# Aim of the task
Copy the records word for word, beginning with the line containing "Where should I" and continuing through the final record. Omit the pictures from your copy.

[Begin Given information]

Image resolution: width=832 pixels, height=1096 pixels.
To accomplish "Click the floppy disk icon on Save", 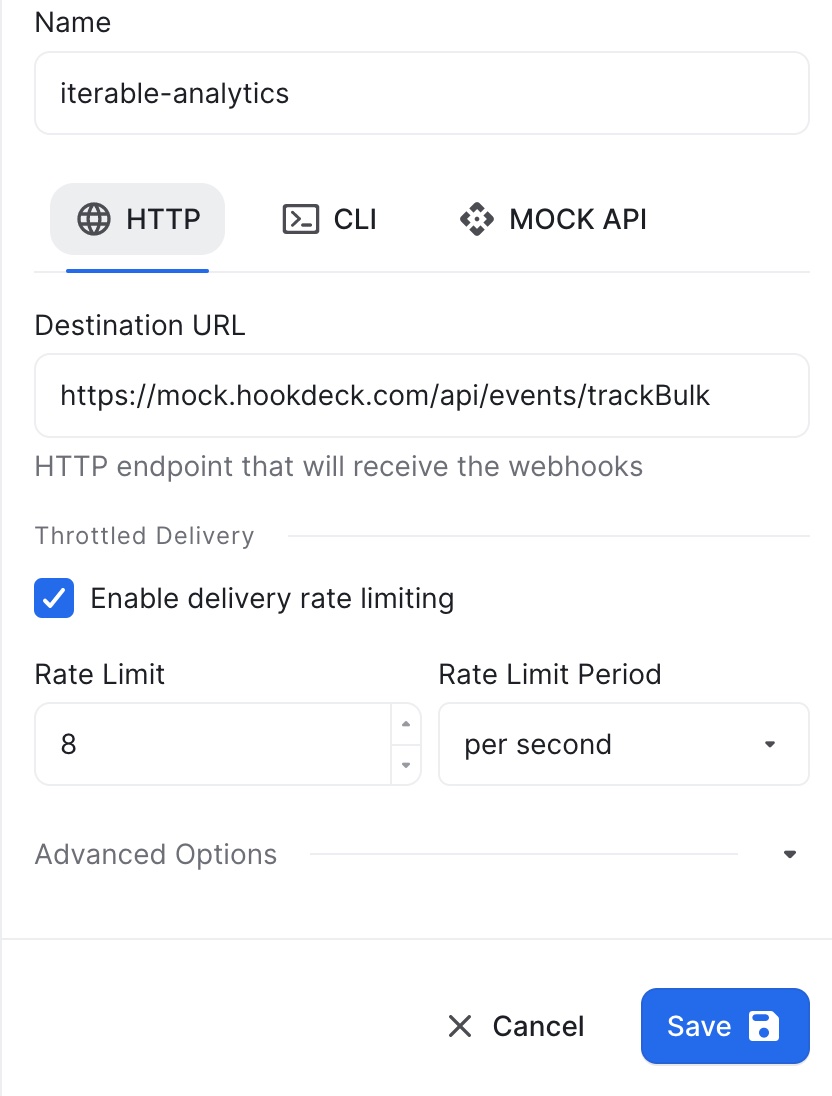I will pos(766,1026).
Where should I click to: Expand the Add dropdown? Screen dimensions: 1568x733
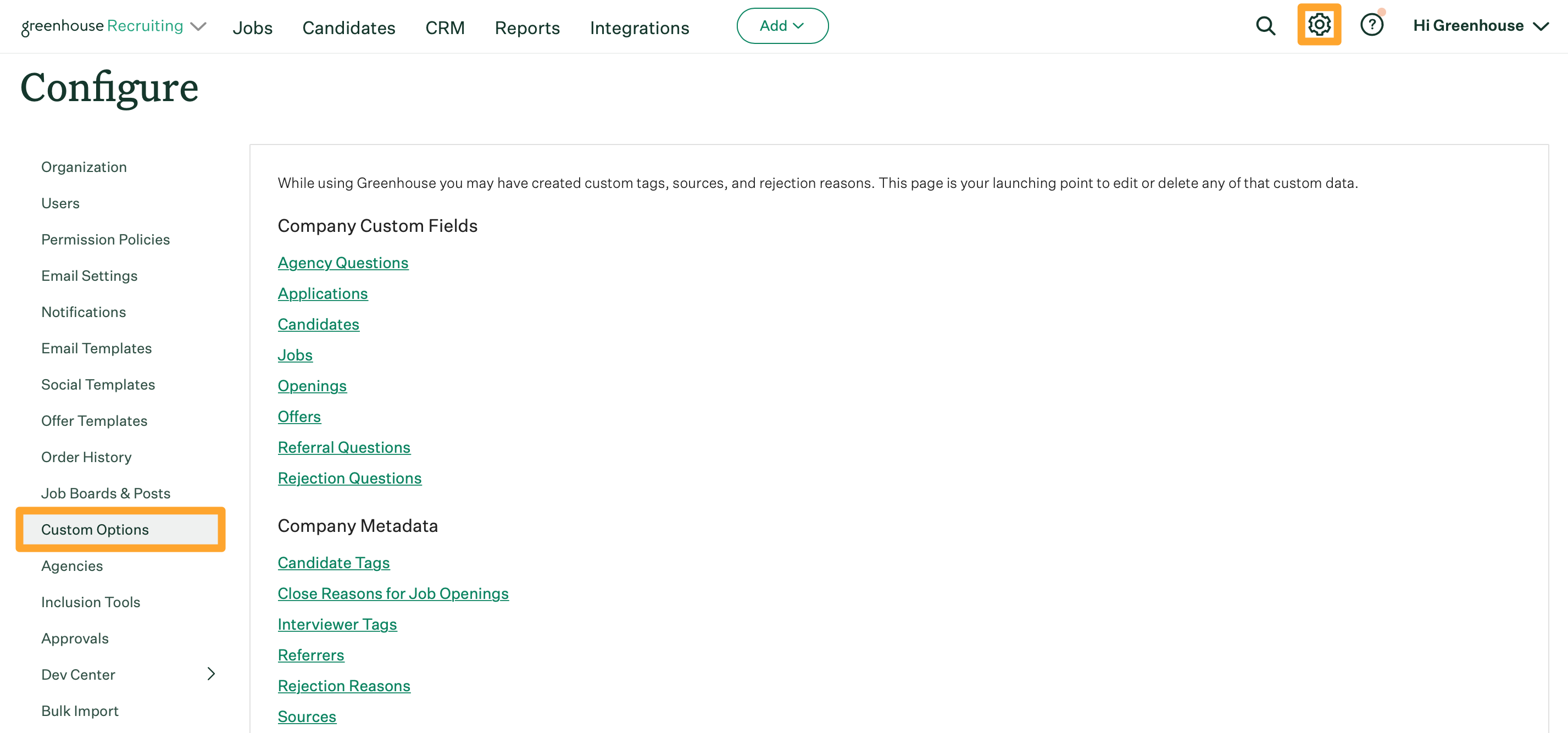click(x=782, y=26)
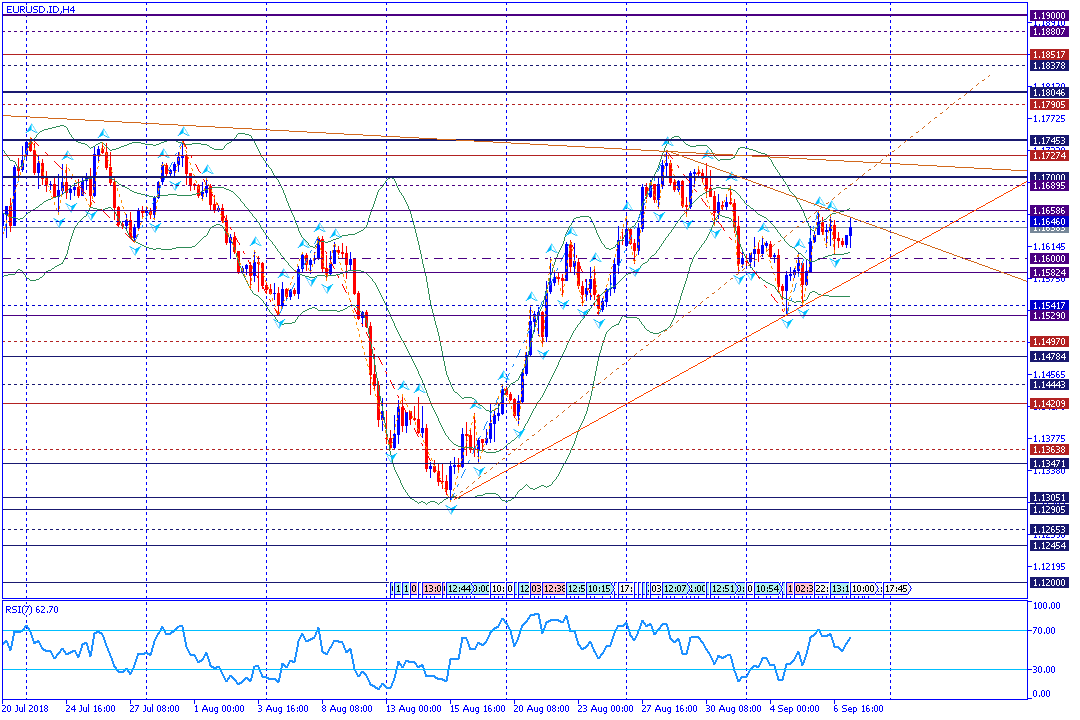The image size is (1080, 720).
Task: Click the 20 Jul 2018 date label
Action: pos(26,708)
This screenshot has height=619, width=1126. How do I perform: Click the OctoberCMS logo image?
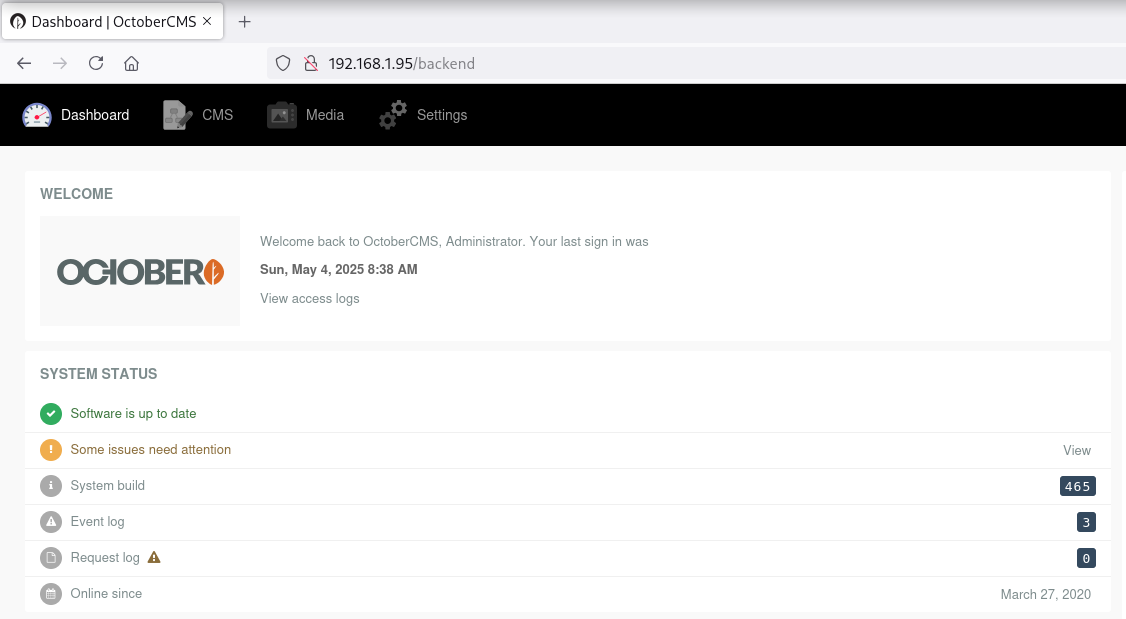[x=140, y=271]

[End Given information]

# Full answer
Where should I click to: Expand the Add dropdown? Screen dimensions: 1568x733
click(x=782, y=26)
The image size is (1080, 720).
Task: Click the 20 Jul 2018 date label
Action: pos(26,708)
This screenshot has height=619, width=1126. How do I perform: Click the OctoberCMS logo image?
[x=140, y=271]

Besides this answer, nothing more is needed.